Third party consent has been justified on the ground either of implied authority to waive the subject’s rights or of the consenting party’s independent possession and control of the searched premises. I submit, however, that the former rationale is untenable as applied in most situations and particularly in all instances of attempted waiver of one’s spouse’s rights. Only an attorney realistically possesses implied authority to waive another’s constitutional rights and in practical experience the legal niceties of the existence of implied authority are too complex to be pragmatically determined by a policeman in the field. On the other hand, the latter rationale involves simply a waiver of the consenting party’s own rights regardless of the simultaneous effect upon another’s similar rights.
The right of a third party to consent to a search of jointly controlled premises has been judicially recognized in circumstances involving varied relationships between the consenting party and the party against whom evidence is discovered: spouses, United States v. Thompson, 421 F.2d 373 (5 Cir. 1970); United States v. Alloway, 397 F.2d 105 (6 Cir. 1968); Roberts v. United States, 332 F.2d 892 (8 Cir. 1964), cert. denied, 380 U.S. 980, 85 S.Ct. 1344, 14 L.Ed.2d 274 (1965); mistresses and their lovers, United States v.

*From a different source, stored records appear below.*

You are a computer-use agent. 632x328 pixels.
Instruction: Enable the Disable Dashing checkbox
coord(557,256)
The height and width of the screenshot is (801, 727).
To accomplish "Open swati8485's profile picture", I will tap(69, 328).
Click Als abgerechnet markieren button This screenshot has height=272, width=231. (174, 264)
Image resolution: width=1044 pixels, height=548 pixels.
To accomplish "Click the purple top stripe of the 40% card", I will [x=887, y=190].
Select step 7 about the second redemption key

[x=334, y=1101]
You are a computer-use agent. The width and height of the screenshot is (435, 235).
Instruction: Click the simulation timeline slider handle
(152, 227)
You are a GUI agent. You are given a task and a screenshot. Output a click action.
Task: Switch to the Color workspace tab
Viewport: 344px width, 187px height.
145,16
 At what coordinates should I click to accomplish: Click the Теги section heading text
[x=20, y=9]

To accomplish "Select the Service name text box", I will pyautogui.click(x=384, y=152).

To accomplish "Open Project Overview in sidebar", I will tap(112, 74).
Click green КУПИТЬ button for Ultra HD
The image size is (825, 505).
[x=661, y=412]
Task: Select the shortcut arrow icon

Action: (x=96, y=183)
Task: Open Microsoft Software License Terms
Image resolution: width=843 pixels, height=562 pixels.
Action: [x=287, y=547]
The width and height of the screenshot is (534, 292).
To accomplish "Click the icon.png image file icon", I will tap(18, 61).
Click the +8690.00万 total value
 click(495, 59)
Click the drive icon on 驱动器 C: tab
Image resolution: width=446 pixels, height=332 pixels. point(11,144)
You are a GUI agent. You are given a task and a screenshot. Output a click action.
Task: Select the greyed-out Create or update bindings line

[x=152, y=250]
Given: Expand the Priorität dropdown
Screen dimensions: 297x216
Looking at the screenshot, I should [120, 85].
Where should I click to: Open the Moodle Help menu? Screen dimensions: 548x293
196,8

Airdo, 380 F.2d 103 (7 Cir. 1967), cert. denied, 389 U.S. 913, 88 S.Ct. 238, 19 L.Ed.2d 260 (1967); Nelson v. People of State of California, 346 F.2d 73 (9 Cir. 1965), cert. denied, 382 U.S. 964, 86 S.Ct. 452, 15 L.Ed.2d 367 (1965); Stein v. United States, 166 F.2d 851 (9 Cir. 1948), cert. denied, 334 U.S. 844, 68 S.Ct. 1512, 92 L.Ed. 1768 (1948); hosts and temporary house-guests, Pasterchik v. United States, 400 F.2d 696 (9 Cir. 1968), cert. denied, 395 *846U.S. 982, 89 S.Ct. 2142, 23 L.Ed.2d 770 (1969); Weaver v. Lane, 382 F.2d 251 (7 Cir. 1967), cert. denied, 392 U.S. 930, 88 S.Ct. 2289, 20 L.Ed.2d 1390 (1968); Fredricksen v. United States, 105 U.S.App.D.C. 262, 266 F.2d 463 (1959); roommates, Wright v. United States, 389 F.2d 996 (8 Cir. 1968); automobile bailors and bailees, Anderson v. United States, 399 F.2d 753 (10 Cir. 1968); United States v. Eldridge, 302 F.2d 463 (4 Cir. 1962); parents and children, United States v. Stone, 401 F.2d 32 (7 Cir. 1968); joint tenants, United States v. Thoresen, 281 F.Supp 598 (N.D.Cal. 1967); business partners, United States v. Sferas, 210 F.2d 69 (7 Cir. 1954), cert. denied, 347 U.S. 935, 74 S.Ct. 630, 98 L.Ed. 1086 (1954). In each of these instances, courts have deemed warrantless searches reasonable, hence constitutionally permissible, if the consenting party was clothed with lawful possession and control of the articles seized or the premises on which they were located, United States v. Eldridge, supra. Together, the holdings suggest a rule approving official searches made in reasonable reliance upon the consent of one who, in common experience, has an independent right to possession and control of premises, whether the search is initially directed at the consenting party or someone else.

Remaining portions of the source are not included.